血清鸢尾素在妊娠期甲状腺功能减退症诊断中的价值
作者: |
1邓文娟,
1任卫东,
1宁改君,
1张秋子,
1董运成
1 河北北方学院附属第一医院内分泌科,河北 张家口 075000 |
通讯: |
邓文娟
Email: mouse3024@126.com |
DOI: | 10.3978/j.issn.2095-6959.2021.06.018 |
基金: | 河北省卫生厅科研基金(20180850)。 |
摘要
目的:分析血清鸢尾素在妊娠期甲状腺功能减退症(以下简称甲减)诊断中的价值,为妊娠期甲减的诊断筛查工作提供依据。方法:选取120例妊娠期甲减患者作为病例组,选取同期100名接受产检的健康孕妇作为对照组。对两组患者的一般资料、血清促甲状腺激素(thyroid stimulating hormone,TSH)、游离甲状腺素(FT4)、甲状腺过氧化物酶抗体(thyroid peroxidase antibody,TPO-Ab)、鸢尾素水平进行检测,采用受试者工作特征(receiver operating characteristic,ROC)曲线分析血清指标对妊娠期甲减的诊断价值。结果:病例组患者的体重指数(body mass index,BMI)水平及血清TSH、TPO-Ab、鸢尾素水平高于对照组,差异均有统计学意义(均P<0.05)。Logistic多元回归模型结果显示:妊娠期甲减的发生与血清TSH、鸢尾素水平相关(均P<0.05)。血清TSH、鸢尾素水平诊断妊娠期甲减的ROC曲线下面积(AUC)分别为0.812和0.735(均P<0.05),在取最佳筛选界值时,灵敏度和特异度分别为0.900、0.608和0.610、0.810,当将二者进行联合检测时,AUC提升到0.928(P<0.05),在取最佳筛选界值时,灵敏度和特异度分别为0.792和1.000。结论:妊娠期血清鸢尾素水平的升高对于妊娠期甲减患者具有一定的诊断价值,将血清鸢尾素与TSH等常规指标进行联合检测,可提高妊娠期甲减的筛查和诊断效果。
关键词:
血清;鸢尾素;妊娠期;甲状腺功能减退症;诊断
Value of serum irisin in the diagnosis of hypothyroidism during pregnancy
CorrespondingAuthor: DENG Wenjuan Email: mouse3024@126.com
DOI: 10.3978/j.issn.2095-6959.2021.06.018
Foundation: This work was supported by Scientific Research Fund of Hebei Provincial Health Department, China (20180850).
Abstract
Objective: To analyze the value of serum irisin in the diagnosis of hypothyroidism during pregnancy so as to provide the basis for the diagnosis and screening of hypothyroidism in pregnancy.
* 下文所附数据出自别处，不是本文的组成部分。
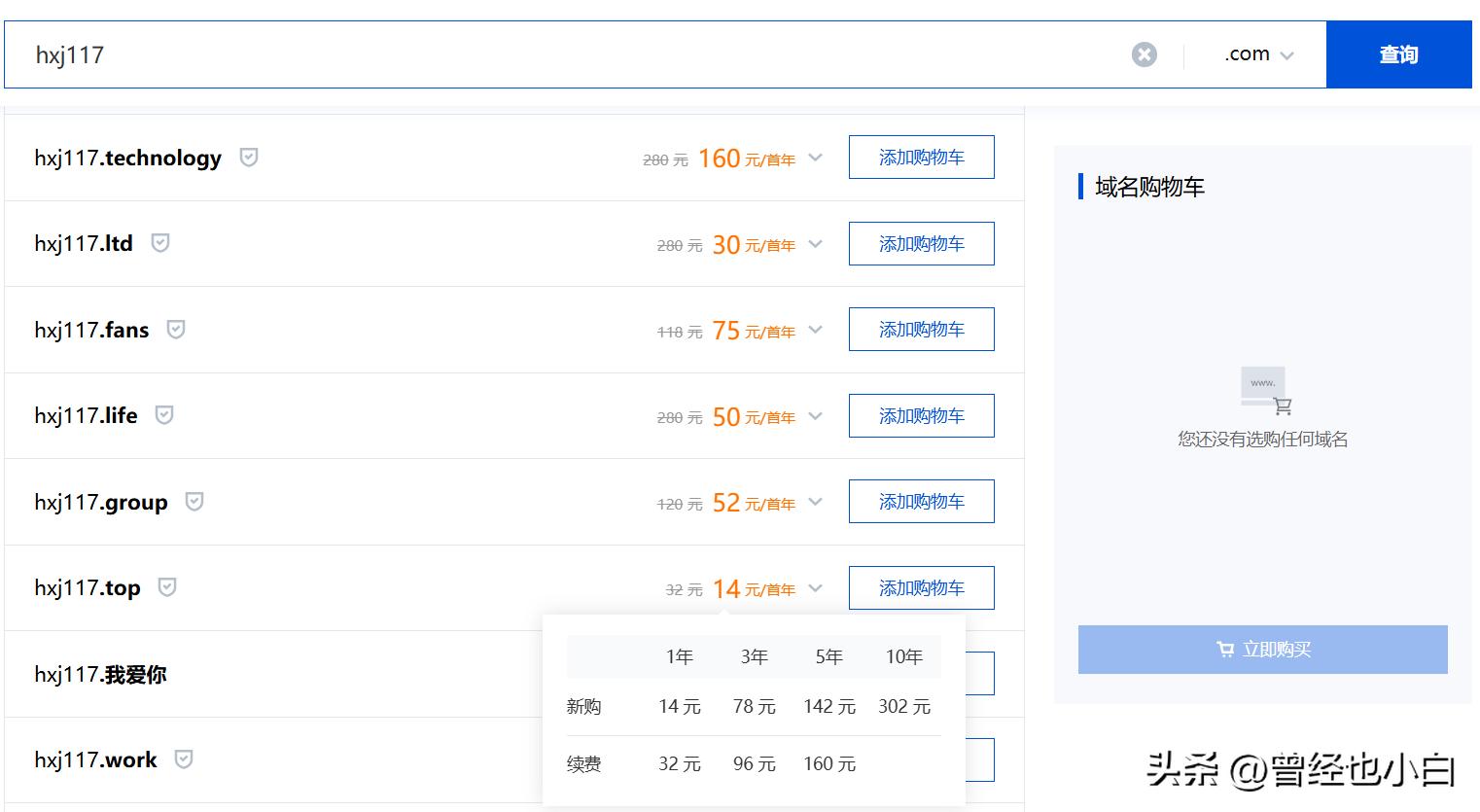Screen dimensions: 1480x812
Task: Expand price details for hxj117.technology
Action: (816, 158)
Methods: A total of 120 patients with hypothyroidism during pregnancy were selected as a case group, and 100 healthy pregnant women who had received prenatal examination in the same period were selected as a control group. The general information and the serum levels of thyroid stimulating hormone (TSH), free thyroxine (FT4), thyroid peroxidase antibody (TPO-Ab), irisin in the two groups were detected, and the diagnostic values of serum indexes in hypothyroidism during pregnancy were analyzed by receiver operating characteristic (ROC) curve. Results: The body mass index (BMI) level and the serum TSH, TPO-Ab, irisin levels of the patients in the case group were higher than those in the control group, and the differences between the two groups were statistically significant (P<0.05). The results of logistic multiple regression model analysis showed that the occurrence of hypothyroidism during pregnancy was correlated with serum TSH and irisin levels (P<0.05). The area under ROC curve (AUC) of serum TSH and irisin levels in the diagnosis of hypothyroidism during pregnancy was 0.812 and 0.735, respectively (P<0.05), and the sensitivity and specificity were 0.900, 0.608 and 0.610, 0.810, respectively at the cut-off value. When the two indicators were jointly detected, AUC was increased to 0.928 (P<0.05), and the sensitivity and specificity were 0.792 and 1.000, respectively at the cut-off value. Conclusion: The increase of serum irisin level during pregnancy has certain diagnostic value for patients with hypothyroidism. The combined detection of serum irisin and the routine indexes such as TSH can improve the effects on screening and diagnosis of hypothyroidism during pregnancy.